- Location of Waco, Missouri
- Coordinates: 37°14′49″N 94°36′01″W﻿ / ﻿37.24694°N 94.60028°W
- Country: United States
- State: Missouri
- County: Jasper

Area
- • Total: 0.25 sq mi (0.66 km^{2})
- • Land: 0.25 sq mi (0.66 km^{2})
- • Water: 0 sq mi (0.00 km^{2})
- Elevation: 902 ft (275 m)

Population (2020)
- • Total: 72
- • Density: 280.6/sq mi (108.35/km^{2})
- Time zone: UTC-6 (Central (CST))
- • Summer (DST): UTC-5 (CDT)
- ZIP code: 64869
- Area code: 417
- FIPS code: 29-76444
- GNIS feature ID: 2397158

= Waco, Missouri =

Waco (/ˈweɪkoʊ/ WAY-koh) is a city in Jasper County, Missouri, United States. The population was 72 at the 2020 census. It is part of the Joplin, Missouri Metropolitan Statistical Area.

==History==
Waco was laid out in 1875. The city's name most likely is a transfer from Waco, Texas. A post office called Waco has been in operation since 1878. This post office has been closed since the early 2000s.

==Geography==

According to the United States Census Bureau, the city has a total area of 0.26 sqmi, all land.

==Demographics==

Historical population
| Census | Pop. | Note | %± |
| 1920 | 368 |  | — |
| 1930 | 289 |  | −21.5% |
| 1940 | 237 |  | −18.0% |
| 1950 | 177 |  | −25.3% |
| 1960 | 143 |  | −19.2% |
| 1970 | 108 |  | −24.5% |
| 1980 | 129 |  | 19.4% |
| 1990 | 86 |  | −33.3% |
| 2000 | 86 |  | 0.0% |
| 2010 | 87 |  | 1.2% |
| 2020 | 72 |  | −17.2% |
U.S. Decennial Census

===2010 census===
As of the census of 2010, there were 87 people, 34 households, and 24 families living in the city. The population density was 334.6 PD/sqmi. There were 41 housing units at an average density of 157.7 /sqmi. The racial makeup of the city was 92.0% White and 8.0% from two or more races.

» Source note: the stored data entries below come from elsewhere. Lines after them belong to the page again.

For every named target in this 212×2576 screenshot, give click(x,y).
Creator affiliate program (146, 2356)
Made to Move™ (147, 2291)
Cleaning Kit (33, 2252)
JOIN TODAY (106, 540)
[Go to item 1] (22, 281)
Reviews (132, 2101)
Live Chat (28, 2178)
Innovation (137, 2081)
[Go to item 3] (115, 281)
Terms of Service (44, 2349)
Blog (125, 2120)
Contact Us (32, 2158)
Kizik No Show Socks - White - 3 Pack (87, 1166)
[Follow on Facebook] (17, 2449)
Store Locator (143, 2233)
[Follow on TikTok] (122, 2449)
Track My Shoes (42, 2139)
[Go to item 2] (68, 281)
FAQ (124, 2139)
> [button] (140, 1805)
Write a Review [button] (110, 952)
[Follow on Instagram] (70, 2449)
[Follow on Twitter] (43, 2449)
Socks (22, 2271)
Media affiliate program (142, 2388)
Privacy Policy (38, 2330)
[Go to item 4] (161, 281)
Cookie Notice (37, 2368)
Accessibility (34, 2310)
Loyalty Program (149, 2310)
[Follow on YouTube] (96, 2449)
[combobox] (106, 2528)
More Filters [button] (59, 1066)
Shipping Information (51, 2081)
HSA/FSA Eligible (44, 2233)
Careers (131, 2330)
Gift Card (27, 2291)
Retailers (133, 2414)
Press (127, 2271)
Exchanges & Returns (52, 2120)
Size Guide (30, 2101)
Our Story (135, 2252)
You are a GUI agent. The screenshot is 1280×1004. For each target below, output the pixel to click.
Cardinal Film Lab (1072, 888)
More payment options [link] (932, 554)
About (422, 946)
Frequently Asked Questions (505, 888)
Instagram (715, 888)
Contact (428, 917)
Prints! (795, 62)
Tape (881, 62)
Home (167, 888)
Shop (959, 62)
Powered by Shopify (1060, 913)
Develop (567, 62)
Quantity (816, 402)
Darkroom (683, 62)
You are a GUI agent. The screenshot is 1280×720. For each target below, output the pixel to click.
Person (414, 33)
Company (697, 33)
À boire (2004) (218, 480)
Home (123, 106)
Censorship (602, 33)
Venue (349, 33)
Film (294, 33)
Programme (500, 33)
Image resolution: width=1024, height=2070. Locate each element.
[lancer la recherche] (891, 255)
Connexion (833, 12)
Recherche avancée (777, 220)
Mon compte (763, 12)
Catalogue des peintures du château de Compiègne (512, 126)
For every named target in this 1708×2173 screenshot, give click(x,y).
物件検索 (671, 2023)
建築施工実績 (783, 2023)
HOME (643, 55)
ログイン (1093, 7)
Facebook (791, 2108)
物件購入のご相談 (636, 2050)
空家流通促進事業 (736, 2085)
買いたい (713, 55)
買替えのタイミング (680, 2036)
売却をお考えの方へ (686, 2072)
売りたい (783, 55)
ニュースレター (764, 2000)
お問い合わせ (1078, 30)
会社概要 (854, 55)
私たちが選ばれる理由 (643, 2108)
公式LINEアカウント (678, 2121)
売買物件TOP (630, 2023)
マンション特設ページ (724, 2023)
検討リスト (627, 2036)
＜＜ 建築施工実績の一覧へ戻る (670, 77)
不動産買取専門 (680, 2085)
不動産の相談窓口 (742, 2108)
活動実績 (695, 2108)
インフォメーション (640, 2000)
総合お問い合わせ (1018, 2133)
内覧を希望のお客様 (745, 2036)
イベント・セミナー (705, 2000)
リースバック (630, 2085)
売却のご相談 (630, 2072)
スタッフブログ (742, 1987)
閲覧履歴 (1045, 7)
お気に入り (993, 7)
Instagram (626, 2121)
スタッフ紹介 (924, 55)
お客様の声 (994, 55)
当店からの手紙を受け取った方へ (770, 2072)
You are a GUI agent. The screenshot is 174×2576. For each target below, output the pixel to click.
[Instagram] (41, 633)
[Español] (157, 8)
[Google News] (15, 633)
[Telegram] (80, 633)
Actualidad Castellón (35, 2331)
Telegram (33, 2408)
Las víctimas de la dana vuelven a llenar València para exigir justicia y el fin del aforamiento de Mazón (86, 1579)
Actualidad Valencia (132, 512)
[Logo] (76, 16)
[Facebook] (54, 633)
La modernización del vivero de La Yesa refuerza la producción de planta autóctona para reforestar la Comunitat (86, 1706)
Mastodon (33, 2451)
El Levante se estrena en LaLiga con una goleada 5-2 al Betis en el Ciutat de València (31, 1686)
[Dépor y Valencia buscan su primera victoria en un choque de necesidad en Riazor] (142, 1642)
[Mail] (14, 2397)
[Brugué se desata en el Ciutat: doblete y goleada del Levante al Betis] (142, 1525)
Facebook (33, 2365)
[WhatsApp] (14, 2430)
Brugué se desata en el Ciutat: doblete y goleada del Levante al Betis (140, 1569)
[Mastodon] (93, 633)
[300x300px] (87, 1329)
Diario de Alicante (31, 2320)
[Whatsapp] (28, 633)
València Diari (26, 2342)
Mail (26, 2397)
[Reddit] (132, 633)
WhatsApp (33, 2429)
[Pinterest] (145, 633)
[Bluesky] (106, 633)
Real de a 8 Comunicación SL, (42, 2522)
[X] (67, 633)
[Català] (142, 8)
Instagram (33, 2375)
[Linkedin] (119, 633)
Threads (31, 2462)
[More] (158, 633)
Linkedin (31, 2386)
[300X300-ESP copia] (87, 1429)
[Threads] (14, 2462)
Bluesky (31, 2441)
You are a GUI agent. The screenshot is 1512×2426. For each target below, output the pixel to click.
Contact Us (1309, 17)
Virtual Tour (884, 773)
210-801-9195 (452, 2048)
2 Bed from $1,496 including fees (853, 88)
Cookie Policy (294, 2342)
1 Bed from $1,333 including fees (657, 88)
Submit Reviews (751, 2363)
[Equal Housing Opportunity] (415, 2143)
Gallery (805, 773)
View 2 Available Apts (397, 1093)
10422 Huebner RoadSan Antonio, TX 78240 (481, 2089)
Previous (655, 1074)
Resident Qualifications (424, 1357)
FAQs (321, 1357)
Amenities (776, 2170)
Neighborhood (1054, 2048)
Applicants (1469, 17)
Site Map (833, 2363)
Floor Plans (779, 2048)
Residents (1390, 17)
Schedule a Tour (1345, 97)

There were 34 households, of which 35.3% had children under the age of 18 living with them, 64.7% were married couples living together, 5.9% had a female householder with no husband present, and 29.4% were non-families. 20.6% of all households were made up of individuals, and 11.8% had someone living alone who was 65 years of age or older. The average household size was 2.56 and the average family size was 3.08.

The median age in the city was 46.8 years. 26.4% of residents were under the age of 18; 2.2% were between the ages of 18 and 24; 18.3% were from 25 to 44; 36.7% were from 45 to 64; and 16.1% were 65 years of age or older. The gender makeup of the city was 56.3% male and 43.7% female.

===2000 census===
As of the census of 2000, there were 86 people, 37 households, and 27 families living in the town. The population density was 336.0 PD/sqmi. There were 41 housing units at an average density of 160.2 /sqmi. The racial makeup of the town was 98.84% White and 1.16% Native American.

There were 37 households, out of which 29.7% had children under the age of 18 living with them, 59.5% were married couples living together, 13.5% had a female householder with no husband present, and 27.0% were non-families. 24.3% of all households were made up of individuals, and 8.1% had someone living alone who was 65 years of age or older. The average household size was 2.32 and the average family size was 2.78.

In the town the population was spread out, with 22.1% under the age of 18, 10.5% from 18 to 24, 27.9% from 25 to 44, 26.7% from 45 to 64, and 12.8% who were 65 years of age or older. The median age was 40 years. For every 100 females, there were 100.0 males. For every 100 females age 18 and over, there were 103.0 males.

The median income for a household in the town was $31,250, and the median income for a family was $34,375. Males had a median income of $27,500 versus $19,583 for females. The per capita income for the town was $13,071. There were 3.4% of families and 7.3% of the population living below the poverty line, including no under eighteens and none of those over 64.

==Education==
The school district is Carl Junction R-I School District.